Le 12 décembre 1990, Uranus sort dans les salles de cinéma françaises et cela fait déjà presque cinq ans que la menace communiste n'inquiète plus aucun français. Mikhaïl Gorbatchev a lancé le glasnost qui altère la peur du pouvoir soviétique au sein même de l'URSS, et la perestroïka est un échec en raison de la corruption généralisée du parti communiste. Dans ce contexte, Uranus apparaît un peu comme un tir de roquette sur une ambulance qui n'avait déjà plus de roue. Bref, l'adaption fidèle de Claude Berri du roman de Marcel Aymé semble sinon anachronique, moins licensieuse qu'elle n'aurait pu l'être dix années auparavant.
C'est un portrait noir de la France d'après-guerre que nous présente Claude Berri. Les personnages sont à l'image des veaux évoqués par le Général de Gaulle : lâches, hypocrites, cupides, ivrognes, haineux ou encore arrivistes. Tous demeurent toutefois humains et il faut ici reconnaître la qualité de la fresque de personnages qui nous est proposée. Gérard Depardieu nous offre une superbe prestation en tenancier de bar brutal mais passionné de Jean Racine. Les autres acteurs n'ont pas à rougir non plus, même si la qualité de l'interprétation de chacun d'eux ne masque pas le manque de direction d'acteurs. Seul Michel Blanc ne semble pas réciter un texte tout droit sorti d'un ouvrage littéraire, ce qui nuit à l'immersion.
Difficile également de classer ce film : trop burlesque pour être un drame, mais pas assez simpliste ou manichéen pour être une comédie. On retiendra dans tous les cas de superbes tirades de Depardieu (pourtant très malheureux en prison) telles que "Ouais.

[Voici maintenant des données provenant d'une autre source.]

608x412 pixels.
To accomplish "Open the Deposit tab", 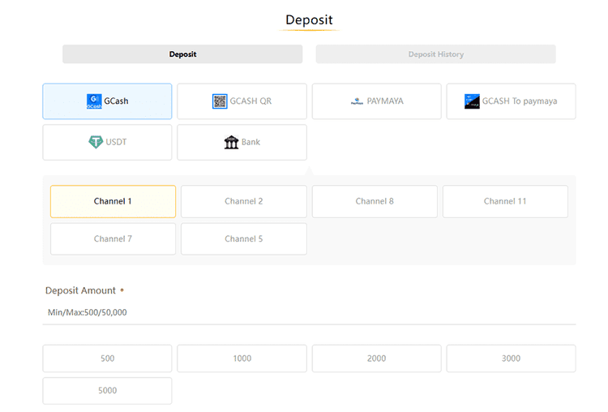I will [x=182, y=54].
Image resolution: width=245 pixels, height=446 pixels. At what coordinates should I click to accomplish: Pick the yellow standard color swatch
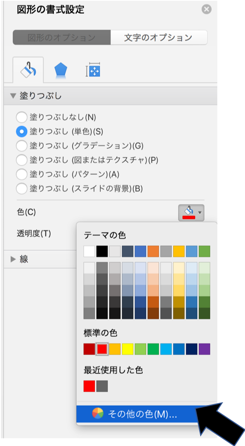coord(128,349)
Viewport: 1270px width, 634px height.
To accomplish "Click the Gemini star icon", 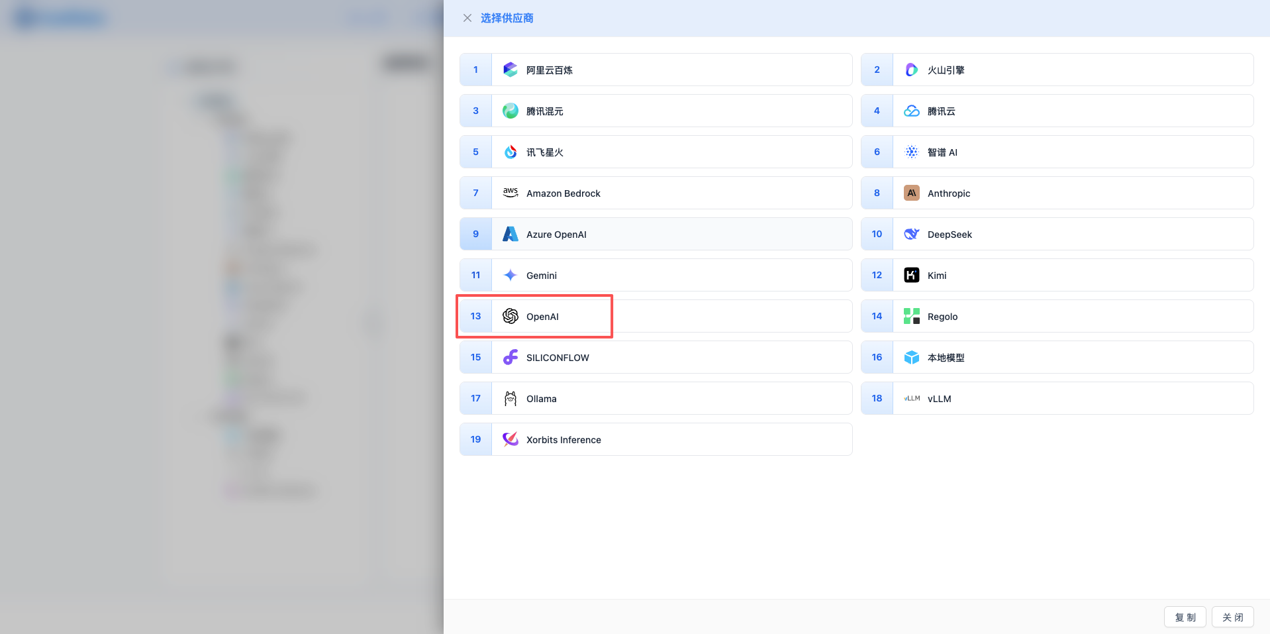I will (510, 275).
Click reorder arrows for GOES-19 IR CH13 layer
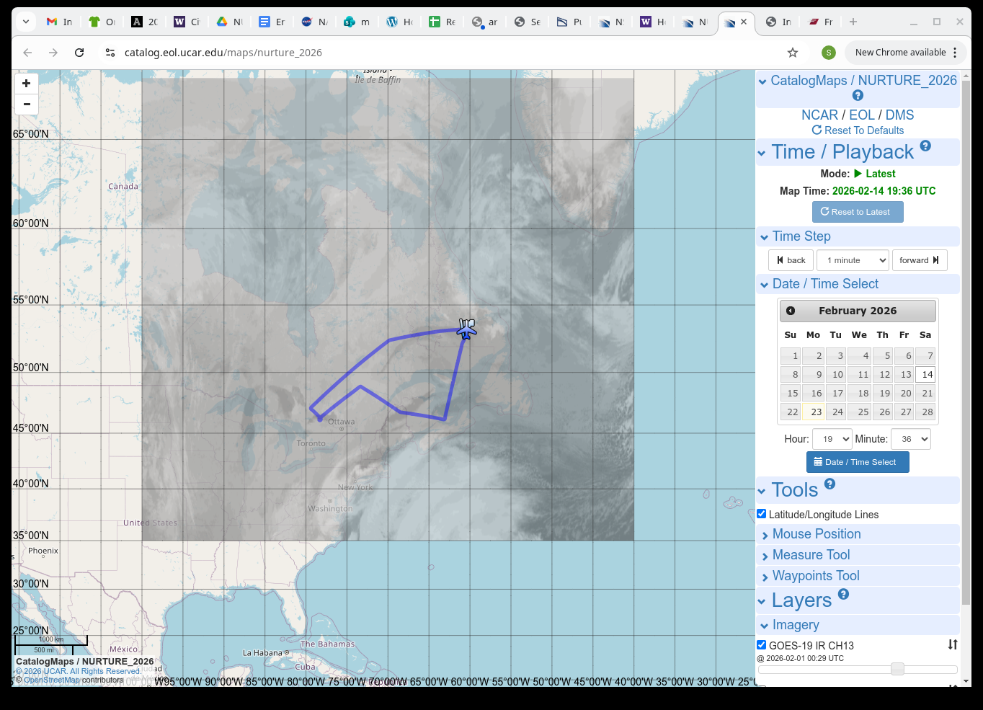 point(952,644)
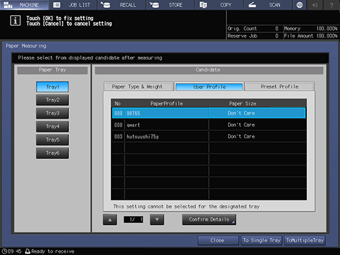The width and height of the screenshot is (340, 255).
Task: Select Tray6 paper tray
Action: (x=53, y=153)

La poésie, c'est mon affaire. C'est bien simple. Vous me donnez des vers et ma ration de blanc, et je reste en prison toute ma vie."; ou encore "Voyez-vous, monsieur, je vais vous dire une chose. En prison, c'est presque obligé, l'homme médite. Résultat, j'ai la poésie dans la viande".
Si le journal communiste L'Humanité avait qualifié le film à sa sortie en 1990 "d'anticommuniste" (ce qu'il est assurément) et de"poujadisme de gauche", ce n'est probablement pas uniquement à cause du traitement qui est réservé aux personnages communistes tout au long du film (Michel Blanc apparaît tout de même comme un bon père de famille dôté d'un solide bon sens, ce qui vient notamment contrebalancer le fanatique Fabrice Luchini), mais probablement parce qu'in fine, le film met bien dos à dos l'idéologie nazie et l'idéologie communiste telle qu'appliquée en URSS (et par le parti communiste français à la Libération).
On retiendra finalement la leçon de survie de Philippe Noiret, selon lequel, "Nous sommes des lâches et des hypocrites comme la majorité des gens. Mais c'est ce qu'il faut être en ce moment".